### About this task
Take the entries that follow and return exactly the lines from the one holding "Task: Open the Timeline Category dropdown" through the one holding "Given: Go to next page arrow", both included. Nothing else is needed.

___

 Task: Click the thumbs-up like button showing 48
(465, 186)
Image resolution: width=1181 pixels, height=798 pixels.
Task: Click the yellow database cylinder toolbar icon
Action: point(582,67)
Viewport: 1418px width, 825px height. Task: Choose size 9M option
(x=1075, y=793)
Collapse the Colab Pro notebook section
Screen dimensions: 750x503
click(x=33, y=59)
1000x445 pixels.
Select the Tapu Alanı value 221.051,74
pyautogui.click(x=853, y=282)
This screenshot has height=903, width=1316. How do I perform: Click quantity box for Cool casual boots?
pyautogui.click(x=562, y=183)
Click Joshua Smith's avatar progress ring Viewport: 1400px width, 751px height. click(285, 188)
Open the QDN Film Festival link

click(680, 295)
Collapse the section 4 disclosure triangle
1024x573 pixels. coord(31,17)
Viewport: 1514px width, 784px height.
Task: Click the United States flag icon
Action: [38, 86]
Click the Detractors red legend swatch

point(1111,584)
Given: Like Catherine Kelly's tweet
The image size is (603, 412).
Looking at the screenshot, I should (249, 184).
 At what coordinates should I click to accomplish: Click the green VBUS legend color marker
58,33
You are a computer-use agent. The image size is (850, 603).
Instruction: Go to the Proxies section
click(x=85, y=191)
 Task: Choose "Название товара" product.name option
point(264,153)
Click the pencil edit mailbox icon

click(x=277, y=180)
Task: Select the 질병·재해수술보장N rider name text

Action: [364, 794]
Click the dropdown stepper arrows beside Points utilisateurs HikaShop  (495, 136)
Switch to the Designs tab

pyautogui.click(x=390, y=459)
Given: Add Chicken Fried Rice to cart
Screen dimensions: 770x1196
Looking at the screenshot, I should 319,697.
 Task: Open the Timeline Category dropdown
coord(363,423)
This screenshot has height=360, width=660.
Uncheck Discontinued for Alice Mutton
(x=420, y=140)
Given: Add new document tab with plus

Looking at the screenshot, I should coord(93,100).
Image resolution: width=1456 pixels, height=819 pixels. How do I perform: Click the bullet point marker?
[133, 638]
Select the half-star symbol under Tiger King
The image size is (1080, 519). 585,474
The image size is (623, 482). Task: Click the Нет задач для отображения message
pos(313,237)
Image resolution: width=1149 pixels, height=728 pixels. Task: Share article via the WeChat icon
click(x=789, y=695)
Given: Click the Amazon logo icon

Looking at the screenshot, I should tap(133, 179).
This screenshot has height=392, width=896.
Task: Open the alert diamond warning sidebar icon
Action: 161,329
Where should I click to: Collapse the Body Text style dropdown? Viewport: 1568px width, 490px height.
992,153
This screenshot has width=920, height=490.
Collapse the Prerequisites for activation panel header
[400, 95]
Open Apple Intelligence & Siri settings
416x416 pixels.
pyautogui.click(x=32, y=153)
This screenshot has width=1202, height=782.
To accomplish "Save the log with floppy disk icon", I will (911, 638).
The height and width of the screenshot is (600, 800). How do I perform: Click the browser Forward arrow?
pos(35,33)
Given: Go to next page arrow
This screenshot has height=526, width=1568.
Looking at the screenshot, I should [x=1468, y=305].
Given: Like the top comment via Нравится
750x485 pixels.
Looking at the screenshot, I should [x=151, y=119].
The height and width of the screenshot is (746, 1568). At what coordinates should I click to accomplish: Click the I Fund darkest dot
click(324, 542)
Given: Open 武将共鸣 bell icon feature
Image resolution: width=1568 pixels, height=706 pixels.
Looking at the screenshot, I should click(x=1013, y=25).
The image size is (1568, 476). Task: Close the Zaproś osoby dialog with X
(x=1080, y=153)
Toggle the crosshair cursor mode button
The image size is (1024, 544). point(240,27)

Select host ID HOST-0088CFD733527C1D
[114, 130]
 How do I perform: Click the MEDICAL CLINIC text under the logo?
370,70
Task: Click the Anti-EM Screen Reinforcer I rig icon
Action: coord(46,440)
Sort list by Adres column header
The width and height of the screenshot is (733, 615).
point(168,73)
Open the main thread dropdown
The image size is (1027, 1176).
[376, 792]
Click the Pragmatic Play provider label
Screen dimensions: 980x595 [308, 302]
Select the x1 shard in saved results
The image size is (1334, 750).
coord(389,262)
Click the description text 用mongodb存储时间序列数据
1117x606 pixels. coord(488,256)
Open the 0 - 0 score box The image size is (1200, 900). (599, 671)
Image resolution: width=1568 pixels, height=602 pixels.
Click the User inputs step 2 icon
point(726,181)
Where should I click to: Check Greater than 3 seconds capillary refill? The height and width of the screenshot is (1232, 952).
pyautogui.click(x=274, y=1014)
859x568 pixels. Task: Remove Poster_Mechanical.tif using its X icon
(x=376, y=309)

___

### Result
 Task: Open the Timeline Category dropdown
coord(363,423)
This screenshot has height=360, width=660.
Uncheck Discontinued for Alice Mutton
(x=420, y=140)
Given: Add new document tab with plus

Looking at the screenshot, I should coord(93,100).
Image resolution: width=1456 pixels, height=819 pixels. How do I perform: Click the bullet point marker?
[133, 638]
Select the half-star symbol under Tiger King
The image size is (1080, 519). 585,474
The image size is (623, 482). Task: Click the Нет задач для отображения message
pos(313,237)
Image resolution: width=1149 pixels, height=728 pixels. Task: Share article via the WeChat icon
click(x=789, y=695)
Given: Click the Amazon logo icon

Looking at the screenshot, I should tap(133, 179).
This screenshot has height=392, width=896.
Task: Open the alert diamond warning sidebar icon
Action: 161,329
Where should I click to: Collapse the Body Text style dropdown? Viewport: 1568px width, 490px height.
992,153
This screenshot has width=920, height=490.
Collapse the Prerequisites for activation panel header
[400, 95]
Open Apple Intelligence & Siri settings
416x416 pixels.
pyautogui.click(x=32, y=153)
This screenshot has width=1202, height=782.
To accomplish "Save the log with floppy disk icon", I will (911, 638).
The height and width of the screenshot is (600, 800). How do I perform: Click the browser Forward arrow?
pos(35,33)
Given: Go to next page arrow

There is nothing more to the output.